Willa Cather’s renovated Nebraska childhood home about to reopen

LINCOLN, Neb. (Nebraska Examiner) – Visitors will soon get a new look at the cozy attic bedroom of Willa Cather’s childhood home in Red Cloud, which carried a special place in the heart of the Pulitzer Prize-winning author.
The room, and the rest of the 1½-story frame home, will reopen to public tours Thursday after a $1.2 million renovation as part of a celebration of Cather’s 150th birthday.
The structure, Cather’s home from age 10 to 16, was closed 16 months ago for a comprehensive renovation that includes a more accessible entrance, museum lighting for enhanced interpretation, a climate control system and a new wooden-shingle roof and foundation.
The 143-year-old home, and especially Cather’s attic bedroom, are considered the “crown jewels” for visitors of the multiple historic sites in Red Cloud that are associated with the author.
The childhood home is mentioned in three of Cather’s books: “The Song of the Lark,” “Old Mrs.
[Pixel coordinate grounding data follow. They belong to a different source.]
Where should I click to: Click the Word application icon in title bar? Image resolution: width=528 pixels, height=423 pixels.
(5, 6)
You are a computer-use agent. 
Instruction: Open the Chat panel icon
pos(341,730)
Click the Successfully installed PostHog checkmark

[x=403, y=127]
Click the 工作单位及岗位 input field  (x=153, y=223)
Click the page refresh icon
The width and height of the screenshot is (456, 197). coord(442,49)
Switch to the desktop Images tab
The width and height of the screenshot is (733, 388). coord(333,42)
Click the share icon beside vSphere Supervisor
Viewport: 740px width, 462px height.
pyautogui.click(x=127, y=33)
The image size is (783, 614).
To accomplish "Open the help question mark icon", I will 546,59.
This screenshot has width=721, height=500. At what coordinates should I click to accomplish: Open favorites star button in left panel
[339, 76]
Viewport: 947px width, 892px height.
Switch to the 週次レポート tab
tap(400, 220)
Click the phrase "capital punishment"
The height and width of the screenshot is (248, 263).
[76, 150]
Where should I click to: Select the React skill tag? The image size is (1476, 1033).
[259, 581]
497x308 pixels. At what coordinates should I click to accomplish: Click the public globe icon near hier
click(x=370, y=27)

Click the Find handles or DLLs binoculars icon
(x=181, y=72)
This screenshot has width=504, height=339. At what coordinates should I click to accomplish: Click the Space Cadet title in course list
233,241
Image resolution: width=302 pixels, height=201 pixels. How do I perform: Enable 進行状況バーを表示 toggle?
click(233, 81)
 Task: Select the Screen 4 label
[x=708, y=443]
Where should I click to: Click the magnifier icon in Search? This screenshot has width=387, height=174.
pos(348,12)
Harris” and “The Best Years.”
As the eldest of seven children, Cather was given the attic bedroom as a sort of a refuge from the bustling family in the small Red Cloud home.
The sloped ceiling, she once wrote, was “so low that a grown person could reach it with the palm of the hand.”
Cather’s sister, Jessica Cather Auld, said, “Willa’s door locked from the inside, and Willa used to go up there, lock her door and smoke. Since none of the adults, besides Bess, ever came upstairs, Willa was fairly safe.”
Later, as an adult, Willa Cather requested the same kind of intimate upper room when writing from the Shattuck Inn in Jaffrey, New Hampshire, and in the study of the summer cottage that she owned with Edith Lewis at Grand Manan, New Brunswick, the site of an informal colony of female writers and artists.
“I expect she liked to be cozy and above the fray — of a busy inn or household,” said Catherine Pond, a publicist for the National Willa Cather Center.
In 1940, Cather wrote to “Our Town” author Thornton Wilder about her Shattuck Inn workspace: “I always have there a little suite of rooms up under the roof, where there is a perfect quiet as I am surrounded by store rooms on all sides, and there are no overhead noises except the rain on the roof.”
Her 150th birthday on Thursday will be celebrated with cupcakes throughout the day, the reopening of the childhood home to tours, and a livestreamed virtual book launch and reading at 7 p.m. of a new book on the author, “Chasing Bright Medusas: A Life of Willa Cather,” by Benjamin Taylor.
A new exhibit, on the history of Red Cloud, will be a part of tours Thursday and later during the holiday of historic sites in the community, which is south of Hastings along the Kansas border.
“This restoration is an undertaking we’ve dreamt about for more than a decade,” said Ashley Olson, the executive director of the Cather Center.
“We are beyond excited for visitors to see the changes and encounter family objects in an enhanced, accessible, and reinterpreted space,” Olson said.
The next step in the renovation is restoring the original wallpaper that Cather chose for her bedroom.
She got the rose-strewn wallpaper in trade for her work at Dr. Cook’s drugstore in Red Cloud, but over the years, the paper has faded.
Visitors to the home will get to view the restoration of the wallpaper in progress once that work resumes in March, officials said.
As part of the renovation, the exterior of the childhood home was repainted in a brown-toned historic palette that was confirmed as an original color after a careful paint analysis.
Cather and her family moved to Nebraska from Virginia in 1883, and the author lived in the Red Cloud home until 1896.
An effort is underway to restore Cather’s birthplace in Gore, Virginia, which had fallen into disrepair.
A Virginia real estate agent, Katherine Solenberger, purchased the house earlier this year to spare it from demolition and intends to donate it to a nonprofit to manage the property.